I have so many online friends and family that I gave in and decided to do a full update on my blog instead of rewriting it several places.
For those of you who don't know, my mom was diagnosed with Stage III non-Hodgkins lymphoma on Friday, which is cancer of the lymph nodes. She has one cluster around the bile duct, which was choking the flow of bile from the gallbladder. There is a second cluster near her lungs, which is not causing any major problems right now. (Except that, well, it's cancer…) Her prognosis is good.
She is a cashier at a Publix grocery store near her home. Last Monday, she went to work with a slightly sallow complexion and came home very yellow. My brother took her to the doctor, and they scheduled her to come back for additional tests on Wednesday.
By Wednesday, she was golden yellow, almost orange. She was tested, then sent to two other doctors for tests. The third doctor wanted to send her straight to the emergency room, but she had driven herself. She talked the doctor into letting her go home, take care of my ninety-two-year-old grandmother, and have my brother drive her to the hospital as soon as he got home.

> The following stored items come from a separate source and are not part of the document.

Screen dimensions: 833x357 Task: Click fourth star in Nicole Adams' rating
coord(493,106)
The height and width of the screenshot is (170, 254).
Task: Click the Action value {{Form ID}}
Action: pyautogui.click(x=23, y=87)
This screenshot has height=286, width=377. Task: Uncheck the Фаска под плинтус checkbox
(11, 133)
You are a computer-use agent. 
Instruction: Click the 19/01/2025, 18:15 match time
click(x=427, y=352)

At the hospital, the barrage of tests began. The extreme jaundice was a pretty good clue that something was wrong with the gallbladder. They stuck her so many times that by Saturday the inside of her left elbow was purple and sunken, and they were no longer able to take blood from either elbow and were moving on to sticking smaller vessels. Did I mention my mom has a major fear of needles?)
At first they thought she had hepatitis, but that turned out to be a false positive. Since my grandmother is so old and my sister is pregnant, we're especially thankful that was not the case. My mom would have been so depressed if she couldn't be around her daughter while she was pregnant with my mom's first grandchild! (My sis is having a boy.)
Friday they diagnosed the cancer: twelve lymph nodes in two places, I believe. They did surgery to put a stent in to allow the gall bladder to drain. I think this was the worst part of it for my mom: she was awake for the procedure, which took over three hours instead of the usual forty-five minutes. And despite what the doctors said during the procedure, she remembers all of it. (Which is ironic, considering that the overload of bilirubin in her body and the medications are temporarily interfering with her short-term memory and ability to concentrate.) They also did a biopsy of a lymph node under her right arm, but that was fine. They thought they may have to do a lung biopsy, but the CAT scan made that unnecessary.
By Saturday, she was much less yellow, though that is relative. She was still very jaundiced, but she had dropped from twenty-two times the norm to nine. Still lots of medication-induced fogginess, though. Nothing changed Sunday, except that she continued to improve.
On Monday, they put a port in her collarbone and did a bone marrow biopsy a couple of hours later. They also did an echocardiogram, which came back fine. We won't have the results of the bone marrow biopsy, though, for a few more days.
And yesterday she went home. Infection control is a big issue with her stent, so my uncle and brother cleaned and disinfected the entire house. She'll be starting chemo soon; she also has gallstones, but they're going to wait a couple of months on her surgery.
So right now, we're praying for good results on her bone marrow biopsy and making sure she takes it easy. As long as her bone marrow is cancer-free, her prognosis is very good!